— BEGIN —

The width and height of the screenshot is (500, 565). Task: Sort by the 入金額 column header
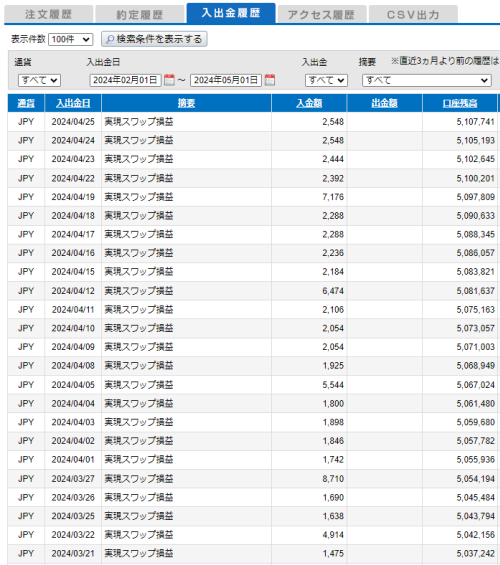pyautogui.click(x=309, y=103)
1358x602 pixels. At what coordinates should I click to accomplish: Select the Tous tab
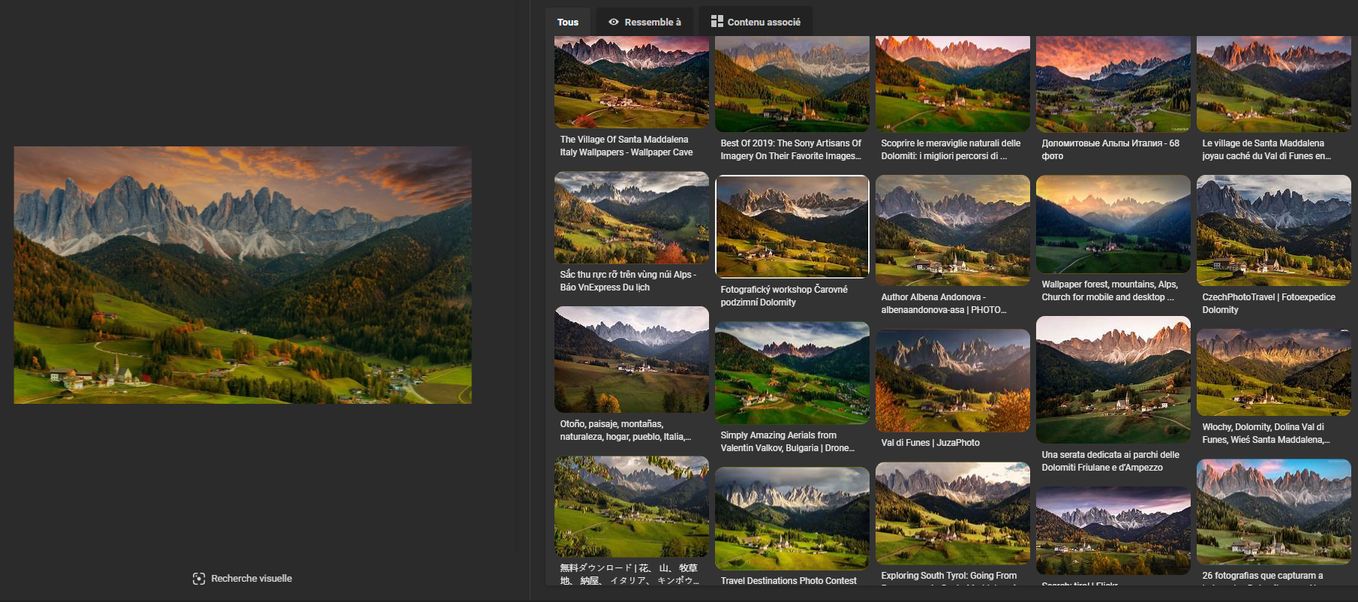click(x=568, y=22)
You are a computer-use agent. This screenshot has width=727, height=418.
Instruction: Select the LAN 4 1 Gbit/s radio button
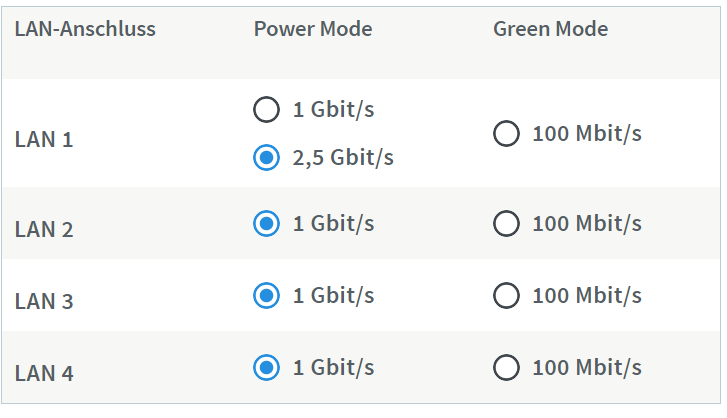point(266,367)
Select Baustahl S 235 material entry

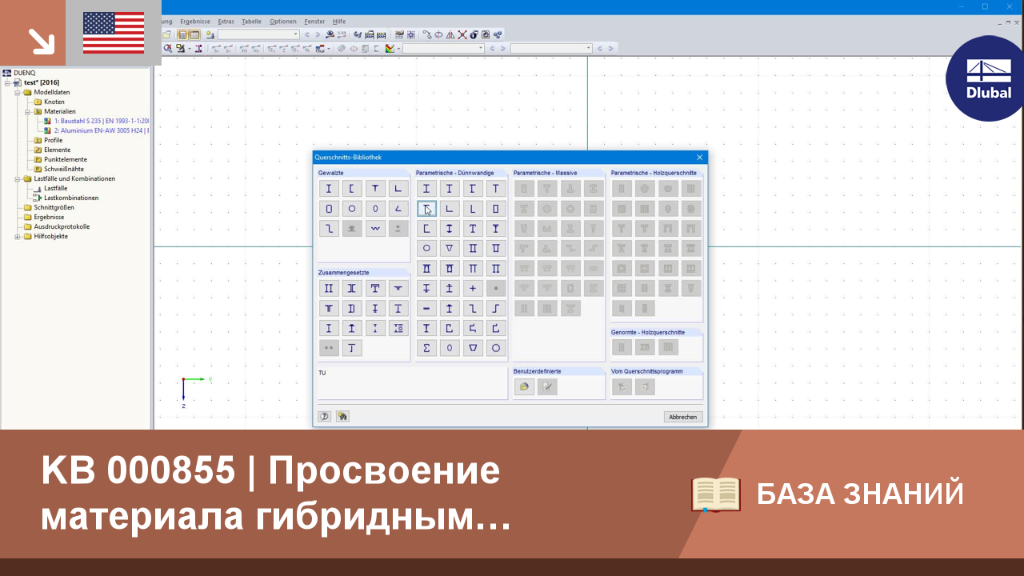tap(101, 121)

— END —

# Task goal:
Reproduce every line of the material above word for word, leaving out the pictures.

# The reply:
The width and height of the screenshot is (500, 565). Task: Sort by the 入金額 column header
pyautogui.click(x=309, y=103)
1358x602 pixels. At what coordinates should I click to accomplish: Select the Tous tab
click(x=568, y=22)
You are a computer-use agent. This screenshot has width=727, height=418.
Instruction: Select the LAN 4 1 Gbit/s radio button
point(266,367)
Select Baustahl S 235 material entry

tap(101, 121)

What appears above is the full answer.